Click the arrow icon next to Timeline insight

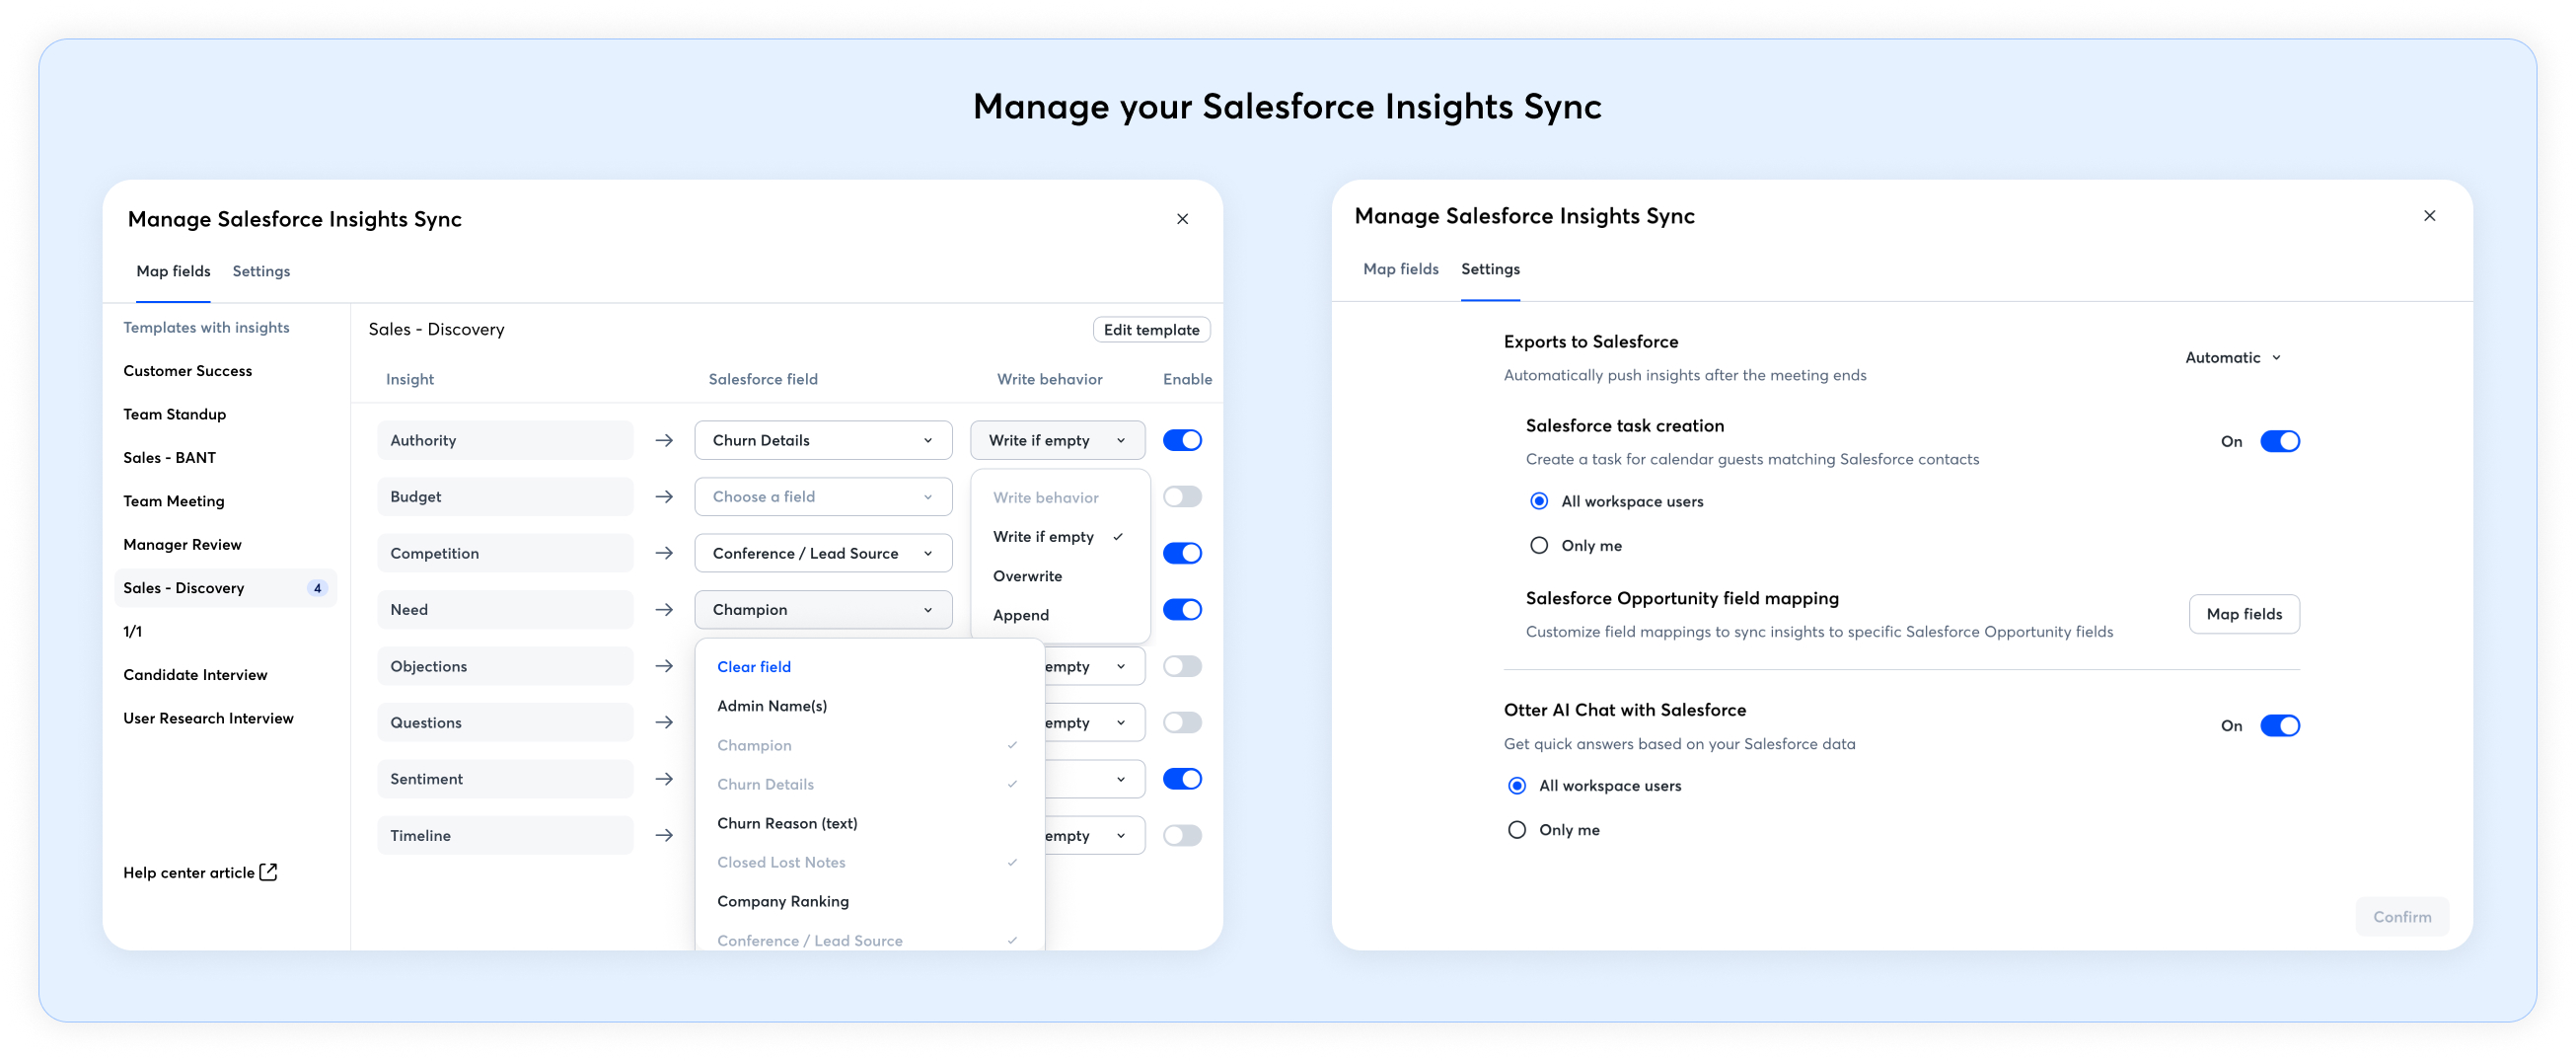pos(664,835)
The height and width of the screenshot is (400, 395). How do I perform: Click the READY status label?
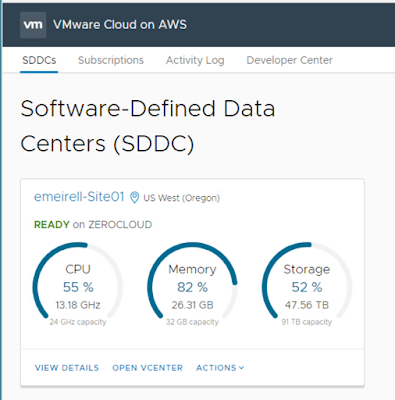pos(52,225)
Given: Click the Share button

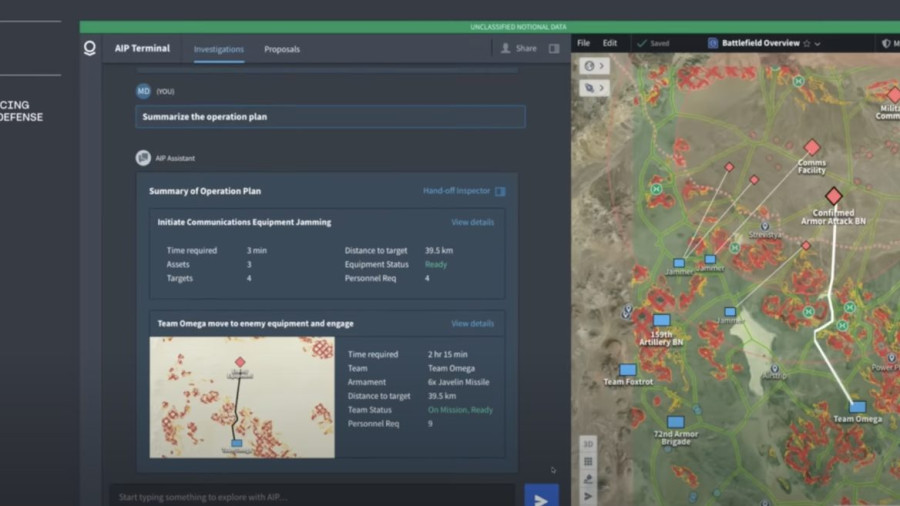Looking at the screenshot, I should point(518,48).
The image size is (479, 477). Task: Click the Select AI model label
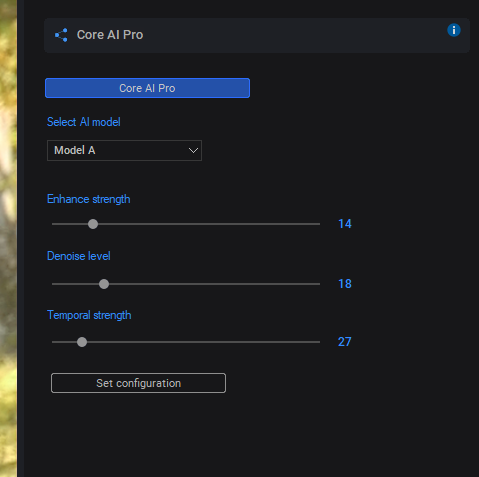[x=84, y=122]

_ _ _ _

» **YOUR OBJECTIVE**
Pictures are not part of the copy. Please reproduce the material word for word.

» **RESPONSE AREA**
Click the arrow icon next to Timeline insight

pos(664,835)
The height and width of the screenshot is (400, 395). How do I perform: Click the READY status label?
pos(52,225)
Given: Click the Share button

Looking at the screenshot, I should point(518,48).
The image size is (479, 477). Task: Click the Select AI model label
[x=84, y=122]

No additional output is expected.